Accelerating parametric topology optimization using AI surrogates

Prof. Matteo Giacomini
Date & Time
15 Apr 2026 (Wed) | 04:00 PM - 05:00 PM
Venue

Y5-202 (YEUNG)

 

 

 


ABSTRACT

Topology optimisation aims to determine the optimal material distribution within a given domain to minimise an objective functional (e.g., structural compliance or pressure drop in fluidic systems) subject to geometric and physical constraints. These objective functionals typically depend on the solution of full-order models, such as linear elasticity or Navier-Stokes equations, which can be computationally demanding. Moreover, the cost can become prohibitive when multiple queries need to be computed for different user-defined parameters. In this talk, we present a hybrid framework combining physics-based and data-driven information to accelerate topology optimisation pipelines by means of artificial intelligence.

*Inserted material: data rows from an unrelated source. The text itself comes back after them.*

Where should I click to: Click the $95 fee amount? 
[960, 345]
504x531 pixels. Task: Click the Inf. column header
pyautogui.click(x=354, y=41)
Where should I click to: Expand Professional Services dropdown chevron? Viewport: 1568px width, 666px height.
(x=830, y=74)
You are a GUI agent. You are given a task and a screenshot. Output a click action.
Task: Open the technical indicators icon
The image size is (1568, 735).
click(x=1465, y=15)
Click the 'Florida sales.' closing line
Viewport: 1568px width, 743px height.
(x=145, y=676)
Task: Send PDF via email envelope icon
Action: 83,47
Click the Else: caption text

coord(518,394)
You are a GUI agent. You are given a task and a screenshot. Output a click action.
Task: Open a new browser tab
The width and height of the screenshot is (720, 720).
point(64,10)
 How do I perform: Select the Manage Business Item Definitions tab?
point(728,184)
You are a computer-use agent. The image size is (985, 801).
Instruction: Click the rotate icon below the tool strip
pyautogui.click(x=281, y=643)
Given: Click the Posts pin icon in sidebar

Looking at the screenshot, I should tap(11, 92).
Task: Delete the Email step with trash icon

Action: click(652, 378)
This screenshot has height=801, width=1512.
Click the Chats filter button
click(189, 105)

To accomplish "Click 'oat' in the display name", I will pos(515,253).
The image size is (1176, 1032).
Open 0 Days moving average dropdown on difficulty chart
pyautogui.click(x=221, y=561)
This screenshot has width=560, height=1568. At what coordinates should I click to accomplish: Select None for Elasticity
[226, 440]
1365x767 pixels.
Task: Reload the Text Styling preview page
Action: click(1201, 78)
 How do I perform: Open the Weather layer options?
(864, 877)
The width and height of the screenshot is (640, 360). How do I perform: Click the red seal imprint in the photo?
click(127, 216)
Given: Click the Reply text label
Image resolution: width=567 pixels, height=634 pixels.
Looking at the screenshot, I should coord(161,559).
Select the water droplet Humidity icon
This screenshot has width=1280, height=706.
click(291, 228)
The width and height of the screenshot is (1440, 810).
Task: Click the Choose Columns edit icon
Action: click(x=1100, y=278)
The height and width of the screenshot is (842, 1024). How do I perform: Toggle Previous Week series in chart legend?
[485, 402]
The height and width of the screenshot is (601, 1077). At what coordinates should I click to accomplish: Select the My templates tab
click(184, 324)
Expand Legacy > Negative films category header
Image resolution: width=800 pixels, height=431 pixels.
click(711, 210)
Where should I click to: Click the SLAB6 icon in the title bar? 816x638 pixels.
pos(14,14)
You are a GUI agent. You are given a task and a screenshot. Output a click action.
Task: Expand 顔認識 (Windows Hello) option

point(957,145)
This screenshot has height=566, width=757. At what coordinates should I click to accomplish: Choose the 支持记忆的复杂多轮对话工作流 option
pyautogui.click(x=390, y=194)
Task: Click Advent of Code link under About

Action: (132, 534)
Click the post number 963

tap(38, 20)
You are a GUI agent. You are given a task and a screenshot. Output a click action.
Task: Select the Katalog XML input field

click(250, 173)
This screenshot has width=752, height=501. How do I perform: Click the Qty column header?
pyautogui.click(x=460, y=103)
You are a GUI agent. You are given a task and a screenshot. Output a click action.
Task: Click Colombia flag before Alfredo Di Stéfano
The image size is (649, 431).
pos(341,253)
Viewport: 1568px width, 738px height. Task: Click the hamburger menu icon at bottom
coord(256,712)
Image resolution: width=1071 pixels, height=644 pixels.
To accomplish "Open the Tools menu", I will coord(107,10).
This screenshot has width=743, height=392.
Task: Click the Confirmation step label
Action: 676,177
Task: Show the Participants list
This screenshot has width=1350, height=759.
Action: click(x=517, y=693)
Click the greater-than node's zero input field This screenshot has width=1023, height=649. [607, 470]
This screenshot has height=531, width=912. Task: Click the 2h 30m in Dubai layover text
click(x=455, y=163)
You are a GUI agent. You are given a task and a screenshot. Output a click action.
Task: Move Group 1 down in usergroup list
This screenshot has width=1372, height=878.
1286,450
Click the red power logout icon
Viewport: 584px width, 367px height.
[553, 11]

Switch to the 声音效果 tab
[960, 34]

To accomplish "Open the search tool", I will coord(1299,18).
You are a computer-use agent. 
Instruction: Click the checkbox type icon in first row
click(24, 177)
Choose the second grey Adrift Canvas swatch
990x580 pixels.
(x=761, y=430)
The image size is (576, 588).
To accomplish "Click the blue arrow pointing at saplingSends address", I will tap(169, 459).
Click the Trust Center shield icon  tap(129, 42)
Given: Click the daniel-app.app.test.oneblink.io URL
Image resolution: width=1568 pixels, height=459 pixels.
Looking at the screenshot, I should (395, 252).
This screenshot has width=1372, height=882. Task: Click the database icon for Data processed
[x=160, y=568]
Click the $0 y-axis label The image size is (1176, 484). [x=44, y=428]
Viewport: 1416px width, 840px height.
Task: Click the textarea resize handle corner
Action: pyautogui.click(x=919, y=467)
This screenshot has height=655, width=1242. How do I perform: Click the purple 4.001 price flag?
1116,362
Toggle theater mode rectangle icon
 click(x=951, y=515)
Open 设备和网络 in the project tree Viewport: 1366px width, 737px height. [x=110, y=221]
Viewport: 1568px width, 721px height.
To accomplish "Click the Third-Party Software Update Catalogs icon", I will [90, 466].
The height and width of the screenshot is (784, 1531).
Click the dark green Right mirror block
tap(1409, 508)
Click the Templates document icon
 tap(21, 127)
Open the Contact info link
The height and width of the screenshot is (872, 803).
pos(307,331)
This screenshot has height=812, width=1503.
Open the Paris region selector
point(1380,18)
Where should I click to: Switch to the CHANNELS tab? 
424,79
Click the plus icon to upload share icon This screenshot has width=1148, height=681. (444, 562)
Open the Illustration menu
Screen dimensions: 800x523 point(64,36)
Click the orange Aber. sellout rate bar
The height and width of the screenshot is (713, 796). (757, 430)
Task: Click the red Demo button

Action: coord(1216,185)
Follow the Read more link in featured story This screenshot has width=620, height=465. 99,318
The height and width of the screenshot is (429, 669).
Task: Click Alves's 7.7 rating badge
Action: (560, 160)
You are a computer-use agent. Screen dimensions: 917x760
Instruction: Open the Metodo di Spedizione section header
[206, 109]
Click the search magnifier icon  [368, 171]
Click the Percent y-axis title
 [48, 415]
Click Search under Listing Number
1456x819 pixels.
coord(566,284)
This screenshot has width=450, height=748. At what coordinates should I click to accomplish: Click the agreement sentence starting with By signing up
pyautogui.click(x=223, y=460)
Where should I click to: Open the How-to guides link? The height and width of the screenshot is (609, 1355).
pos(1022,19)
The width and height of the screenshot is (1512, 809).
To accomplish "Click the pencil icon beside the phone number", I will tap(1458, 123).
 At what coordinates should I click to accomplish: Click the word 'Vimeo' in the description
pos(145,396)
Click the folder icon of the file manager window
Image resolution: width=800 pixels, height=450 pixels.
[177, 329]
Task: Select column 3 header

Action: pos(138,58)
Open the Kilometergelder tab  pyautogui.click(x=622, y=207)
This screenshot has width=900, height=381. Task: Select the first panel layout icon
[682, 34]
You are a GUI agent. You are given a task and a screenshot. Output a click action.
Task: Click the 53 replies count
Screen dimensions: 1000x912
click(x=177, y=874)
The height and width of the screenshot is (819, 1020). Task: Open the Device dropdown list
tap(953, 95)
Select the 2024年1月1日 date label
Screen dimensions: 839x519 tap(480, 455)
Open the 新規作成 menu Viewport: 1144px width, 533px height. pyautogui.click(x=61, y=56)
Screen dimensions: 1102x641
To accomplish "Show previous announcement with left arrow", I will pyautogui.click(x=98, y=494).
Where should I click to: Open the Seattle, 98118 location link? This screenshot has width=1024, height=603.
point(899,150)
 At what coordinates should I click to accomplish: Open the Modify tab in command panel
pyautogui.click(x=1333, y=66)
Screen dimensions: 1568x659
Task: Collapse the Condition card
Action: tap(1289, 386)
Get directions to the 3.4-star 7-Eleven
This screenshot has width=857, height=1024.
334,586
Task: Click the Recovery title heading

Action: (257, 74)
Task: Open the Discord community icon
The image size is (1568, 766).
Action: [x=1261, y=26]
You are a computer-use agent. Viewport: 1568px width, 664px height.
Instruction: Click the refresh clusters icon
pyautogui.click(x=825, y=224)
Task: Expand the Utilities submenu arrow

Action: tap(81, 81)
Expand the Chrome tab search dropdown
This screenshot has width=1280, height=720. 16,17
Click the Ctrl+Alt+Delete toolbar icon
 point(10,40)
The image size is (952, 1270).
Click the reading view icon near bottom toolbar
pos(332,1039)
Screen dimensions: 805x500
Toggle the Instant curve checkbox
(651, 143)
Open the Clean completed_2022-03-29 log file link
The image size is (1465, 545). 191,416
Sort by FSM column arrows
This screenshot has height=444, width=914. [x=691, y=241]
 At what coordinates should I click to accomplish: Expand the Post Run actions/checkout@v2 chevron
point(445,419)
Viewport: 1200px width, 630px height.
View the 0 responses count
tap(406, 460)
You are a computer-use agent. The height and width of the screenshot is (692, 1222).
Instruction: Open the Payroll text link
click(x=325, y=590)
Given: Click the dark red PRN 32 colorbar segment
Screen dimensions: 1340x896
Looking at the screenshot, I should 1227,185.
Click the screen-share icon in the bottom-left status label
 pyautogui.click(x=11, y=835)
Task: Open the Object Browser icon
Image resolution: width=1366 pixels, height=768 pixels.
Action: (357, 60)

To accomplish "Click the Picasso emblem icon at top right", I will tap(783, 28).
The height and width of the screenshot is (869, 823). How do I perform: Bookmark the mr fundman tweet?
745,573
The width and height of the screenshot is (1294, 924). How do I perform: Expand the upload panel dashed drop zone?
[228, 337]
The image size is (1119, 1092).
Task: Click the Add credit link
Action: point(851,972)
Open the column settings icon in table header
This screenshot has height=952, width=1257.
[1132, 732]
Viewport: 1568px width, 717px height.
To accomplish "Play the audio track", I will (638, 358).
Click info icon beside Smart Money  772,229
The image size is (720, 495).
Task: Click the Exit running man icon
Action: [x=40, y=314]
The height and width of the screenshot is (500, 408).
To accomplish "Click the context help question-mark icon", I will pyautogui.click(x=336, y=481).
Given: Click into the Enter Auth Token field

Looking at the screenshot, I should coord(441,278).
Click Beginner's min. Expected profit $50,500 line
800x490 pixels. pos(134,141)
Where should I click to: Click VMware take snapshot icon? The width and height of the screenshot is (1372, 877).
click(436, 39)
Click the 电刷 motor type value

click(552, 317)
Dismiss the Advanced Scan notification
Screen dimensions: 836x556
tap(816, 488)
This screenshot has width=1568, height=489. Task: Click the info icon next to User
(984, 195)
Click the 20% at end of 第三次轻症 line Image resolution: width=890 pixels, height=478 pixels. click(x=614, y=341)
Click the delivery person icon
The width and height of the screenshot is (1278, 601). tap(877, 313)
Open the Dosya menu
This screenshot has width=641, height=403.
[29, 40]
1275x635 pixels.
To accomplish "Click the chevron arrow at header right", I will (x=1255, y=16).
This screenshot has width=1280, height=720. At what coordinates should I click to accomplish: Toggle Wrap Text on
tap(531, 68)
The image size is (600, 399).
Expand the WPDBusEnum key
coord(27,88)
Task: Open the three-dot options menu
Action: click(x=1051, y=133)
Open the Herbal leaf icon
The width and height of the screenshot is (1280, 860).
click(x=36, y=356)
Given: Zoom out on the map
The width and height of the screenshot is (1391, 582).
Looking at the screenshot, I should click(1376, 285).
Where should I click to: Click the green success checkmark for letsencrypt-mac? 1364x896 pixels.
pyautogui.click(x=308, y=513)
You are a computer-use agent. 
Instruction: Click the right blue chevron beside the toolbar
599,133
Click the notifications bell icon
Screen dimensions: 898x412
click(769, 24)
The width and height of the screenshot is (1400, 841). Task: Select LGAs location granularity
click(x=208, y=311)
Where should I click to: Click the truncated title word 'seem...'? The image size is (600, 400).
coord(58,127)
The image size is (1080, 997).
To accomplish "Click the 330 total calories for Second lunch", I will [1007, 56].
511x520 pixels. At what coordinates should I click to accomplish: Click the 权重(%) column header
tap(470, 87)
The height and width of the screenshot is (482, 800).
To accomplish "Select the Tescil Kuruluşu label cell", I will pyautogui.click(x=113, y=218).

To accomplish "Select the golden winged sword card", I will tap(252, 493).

Parametric surrogate models are trained to predict an educated initial guess for the optimisation algorithm. The proposed approaches integrate autoencoder-based methods, learned mapping techniques, and graph-based architectures. The resulting AI surrogates enable efficient predictions of quasi-optimal layouts for topology optimisation problems depending on user-defined parameters, in both interpolation and extrapolation regimes. Numerical experiments are presented to showcase the improved performance of these AI-augmented topology optimisation strategies in computational mechanics.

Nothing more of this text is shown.